La sentenza impugnata avrebbe dovuto, invece, tener conto delle carenze costruttive della fognatura, valutando la prova testimoniale ed i vizi accertati, come pure emerse dalla C.T.U. e, che, ove pregiudicanti o menomanti in modo grave il normale godimento e/o la funzionalità di un'unità immobiliare, andrebbero addebitati al costruttore dell'opera stessa, potendone determinare la  responsabilità extracontrattuale,ai sensi dell'art. 1669 c.c., in quanto incidenti sull'uso cui l'immobile era originariamente e lecitamente destinato.

Sul punto la Corte di merito ha, del resto, condiviso quanto già rilevato dal giudice di prime cure sulla qualificazione dell'azione proposta dalla C. s.p.a., nel senso della sussistenza delle condizioni di legge per l'applicazione dell'art. 1669 c.c., ritenuta la gravita del pregiudizio al godimento di un immobile per "la risalita dei liquami e degli odori dal water con spandimento degli stessi sul pavimento del bagno", con il possibile verificarsi, a lungo andare, della inutilizzabilità del locale, ribadendo, inoltre, che detta società aveva agito, innanzitutto, nell'interesse condominiale, con riguardo alla domanda di sistemazione della fognatura, considerata di natura condominiale.

Va aggiunto che,il proprietario del locale, cui è funzionalmente collegata l'opera difettosa, non può, in ogni caso, subire limitazioni contrastanti con le facoltà connesse al diritto di proprietà del bene ed al maggior godimento di esso, in difetto di specifiche pattuizioni contrattuali che vietino un uso dell'immobile differente da quello consentito. Questa Corte, in materia di condominio, ha infatti, costantemente affermato il principio secondo cui, in mancanza di esplicite clausole contrattuali che impongano il rispetto dell'originaria destinazione dell'unità immobiliare, è consentito al singolo condomino destinare la proprietà esclusiva ad una differente utilizzazione allorchè il nuovo uso non si risolva in un danno per gli altri condomini (Cass. n. 256/85; n. 4677/80) ed anche con riferimento alla destinazione di un bene comune, ha ravvisato la liceità delle modificazioni realizzate dal singolo condomino al fine di rendere l'uso del bene stesso più intenso e proficuo, ai sensi dell'art. 1102 c.c. (Cass. n. 240/97; n. 11936/99, n. 12654/2006).
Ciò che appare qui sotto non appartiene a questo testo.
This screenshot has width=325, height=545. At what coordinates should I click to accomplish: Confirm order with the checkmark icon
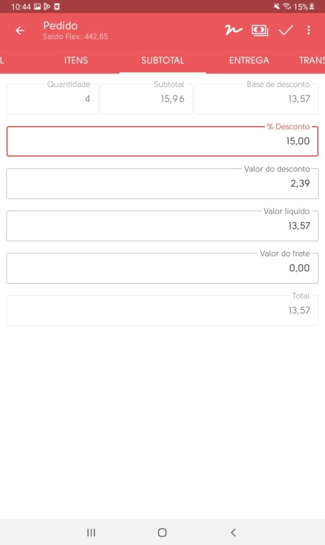click(286, 30)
Alla stregua di quanto osservato il primo motivo di ricorso va accolto mentre rimangono assorbiti gli altri motivi. La sentenza impugnata va, pertanto, cassata con rinvio alla Corte di Appello di Brescia che provvederà anche sulle spese del giudizio di legittimità.

P.Q.M.

La Corte accoglie il primo motivo di ricorso, assorbiti gli altri;

cassa la sentenza impugnata e rinvia la causa alla Corte di Appello di Brescia anche per le spese del giudizio di legittimità.

Così deciso in Roma, il 3 aprile 2013.